- Task goal -
A verbatim copy is needed of the lines below from the one containing "Click the Cashback warning icon" up to and including the one containing "Task: Select the first chmod g-w command line", excluding pictures.

- Exercise input -
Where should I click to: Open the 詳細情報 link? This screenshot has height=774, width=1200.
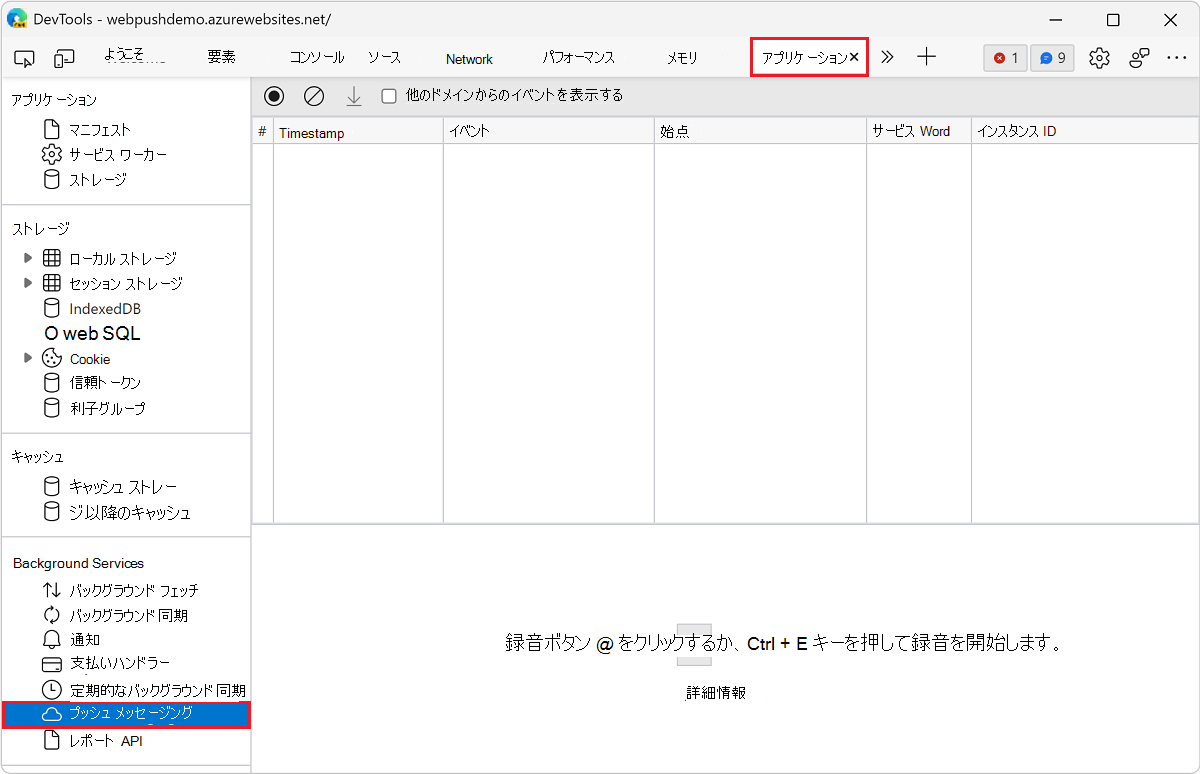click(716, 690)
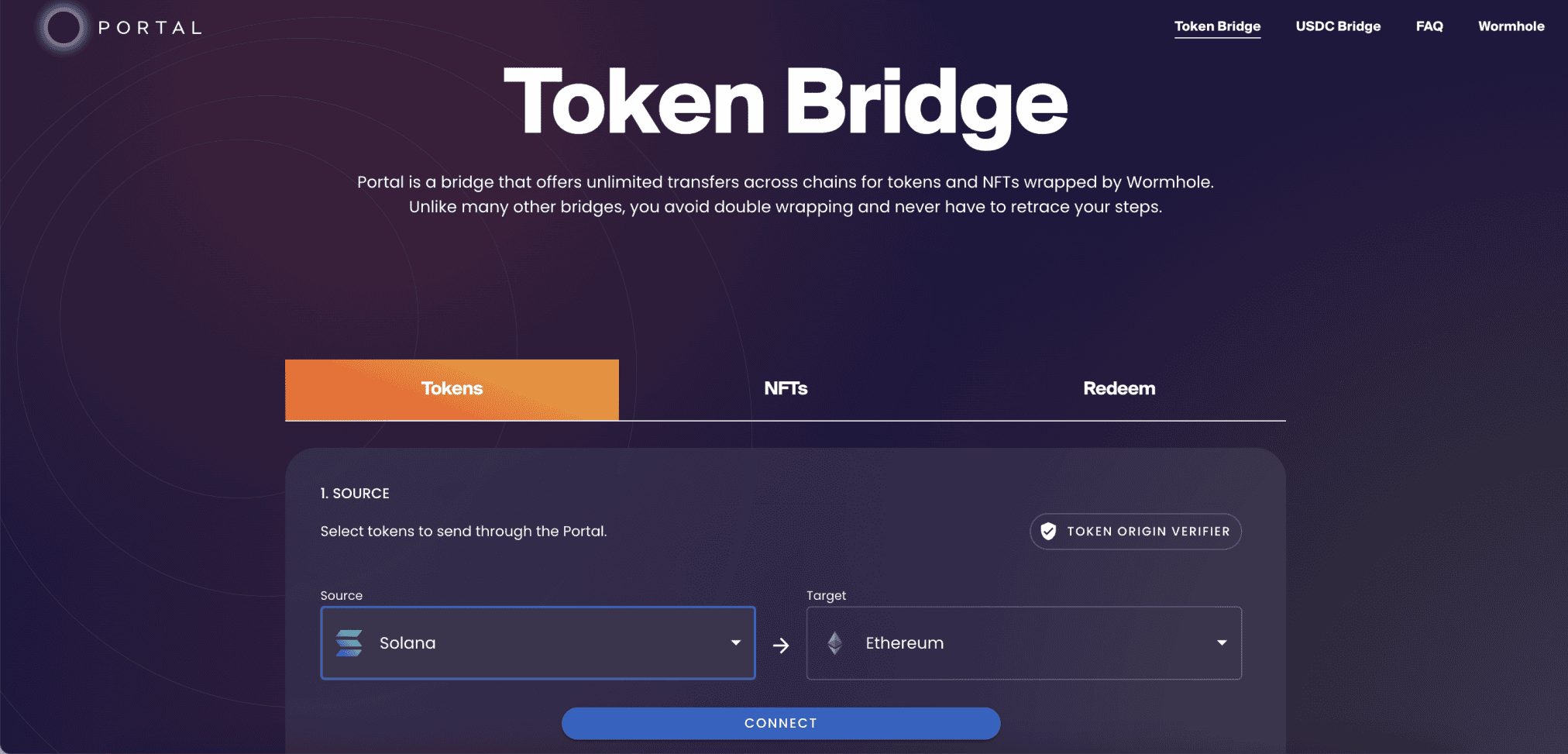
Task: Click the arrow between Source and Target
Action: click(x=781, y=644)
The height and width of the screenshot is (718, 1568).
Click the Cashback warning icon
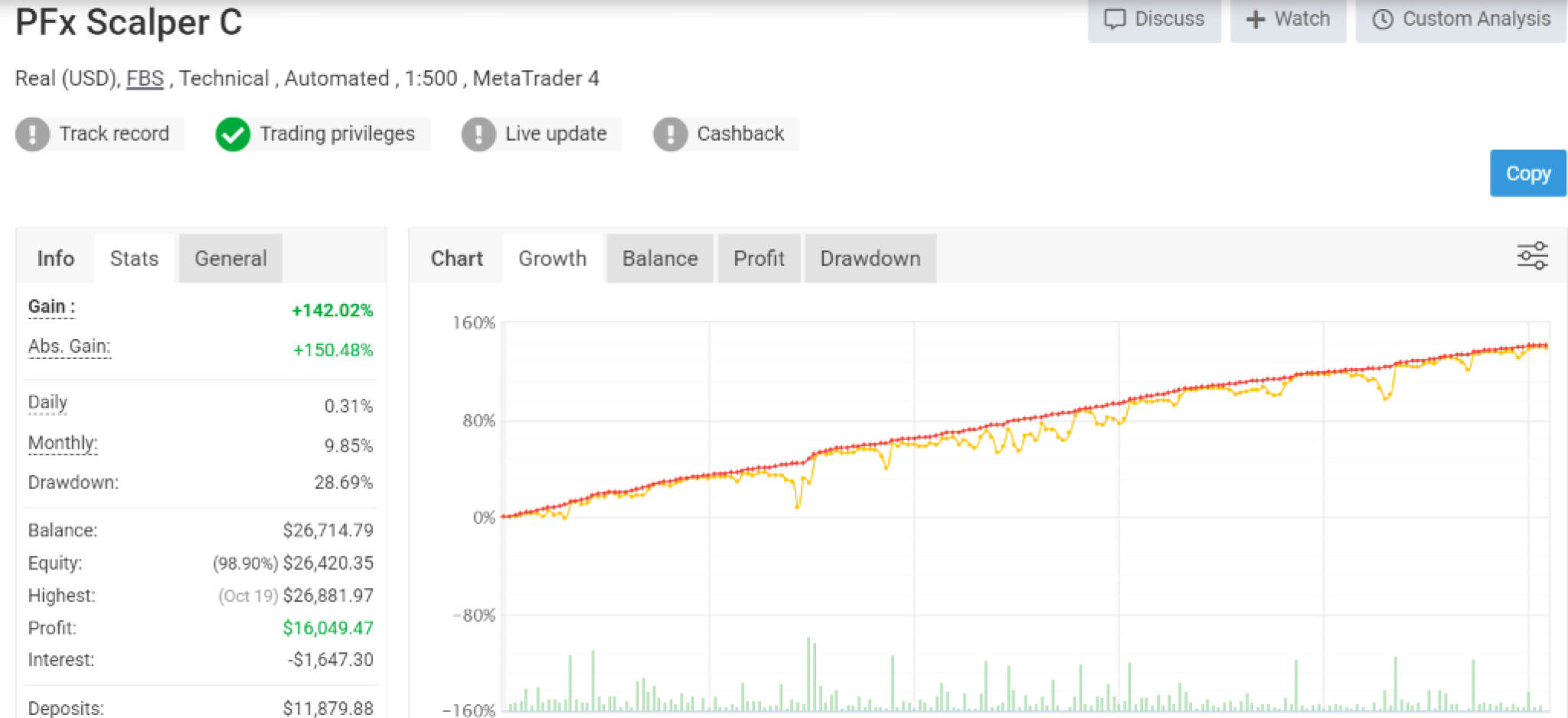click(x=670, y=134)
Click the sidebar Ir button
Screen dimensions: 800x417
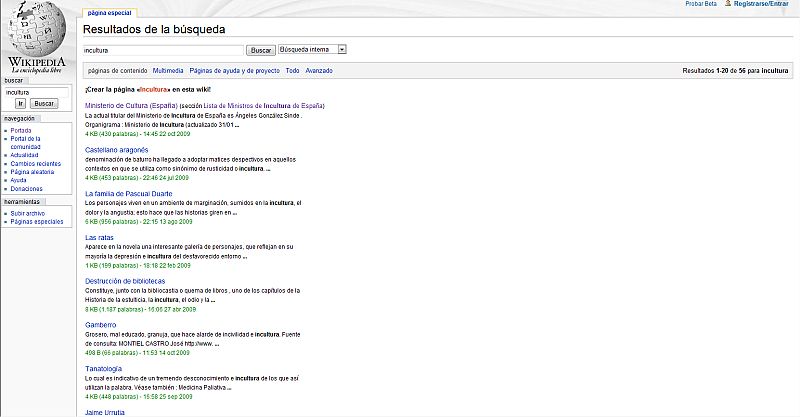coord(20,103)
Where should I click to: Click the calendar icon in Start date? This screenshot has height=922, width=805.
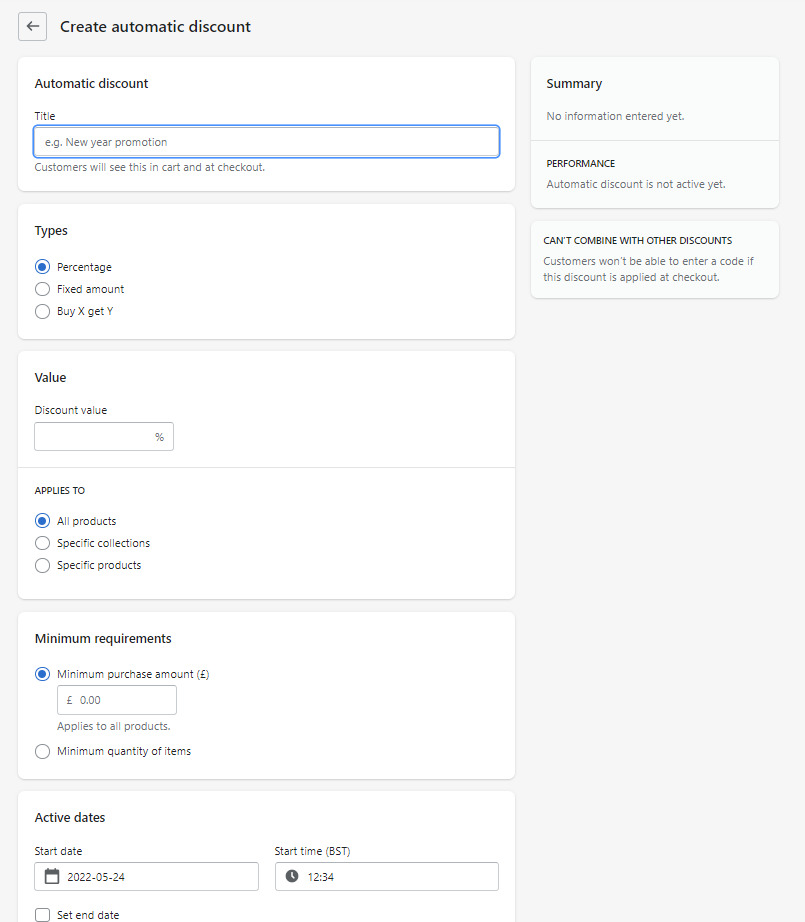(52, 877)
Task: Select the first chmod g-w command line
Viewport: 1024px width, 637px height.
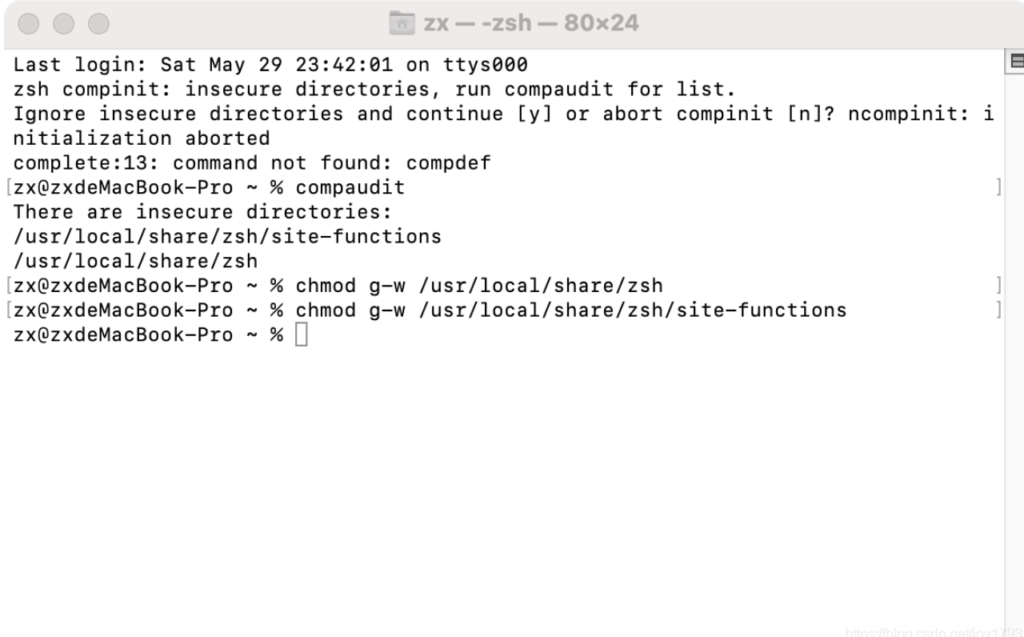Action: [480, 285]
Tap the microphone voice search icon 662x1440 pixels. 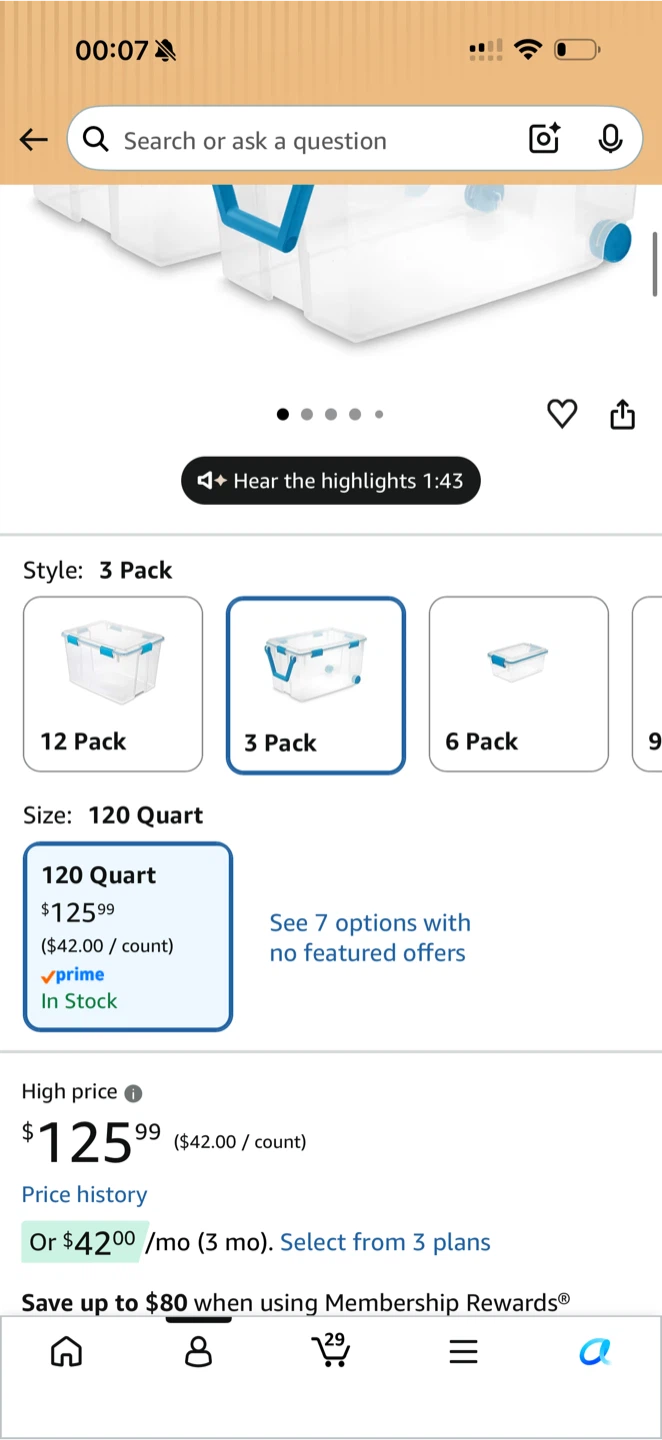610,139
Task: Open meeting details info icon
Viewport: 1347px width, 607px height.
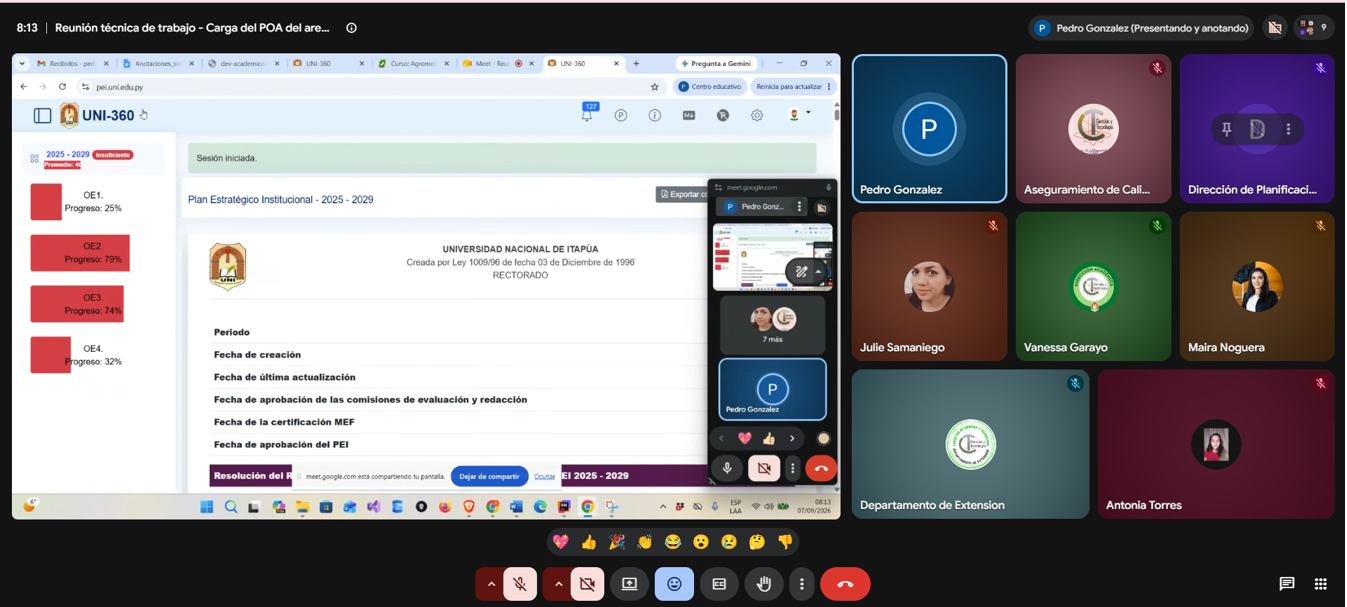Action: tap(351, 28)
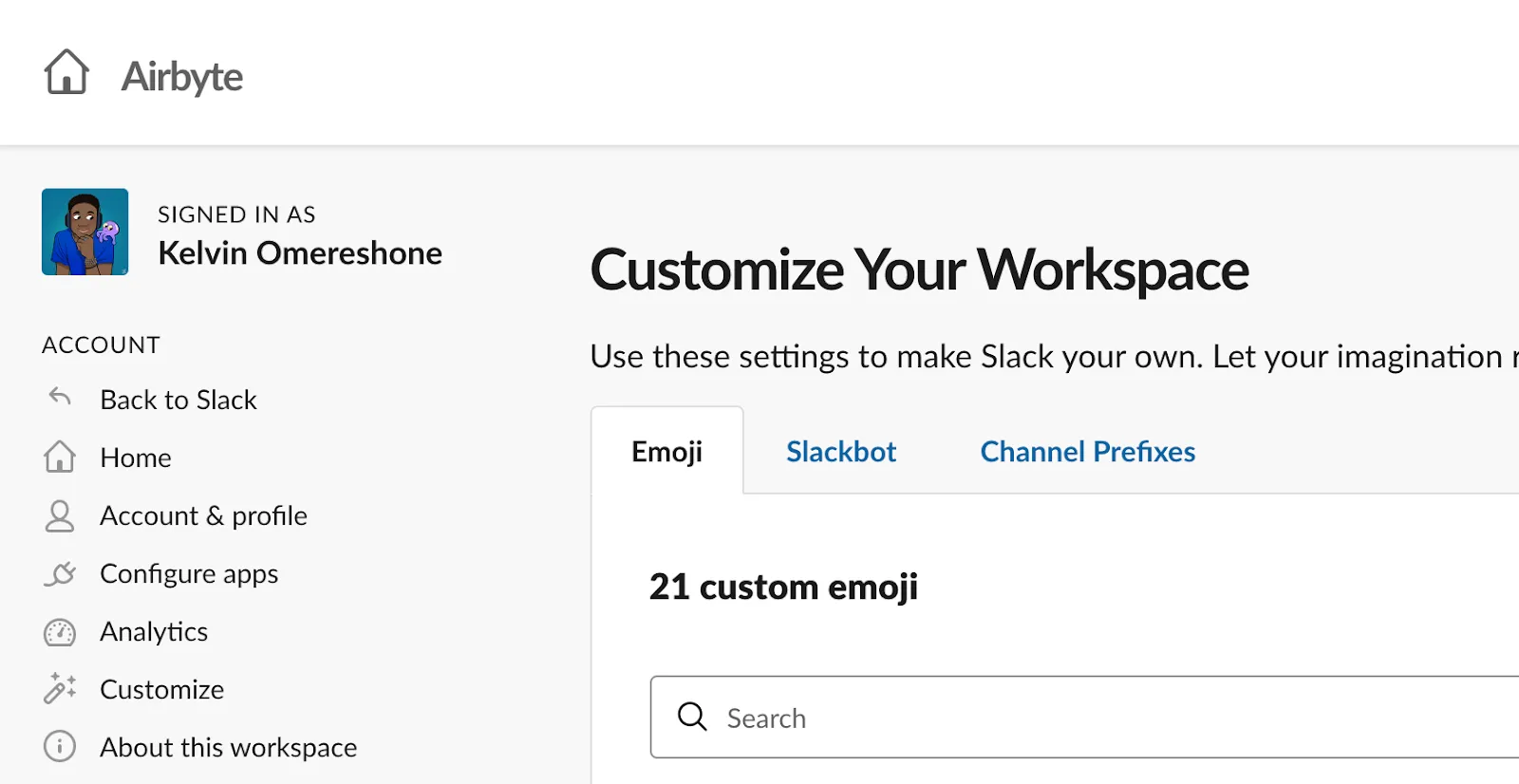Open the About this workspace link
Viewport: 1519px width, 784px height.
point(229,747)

- Written solution -
Click the Cashback warning icon
click(x=670, y=134)
Click the sidebar Ir button
Screen dimensions: 800x417
coord(20,103)
Where should I click to: Click the calendar icon in Start date? This screenshot has height=922, width=805.
(52, 877)
Task: Select the first chmod g-w command line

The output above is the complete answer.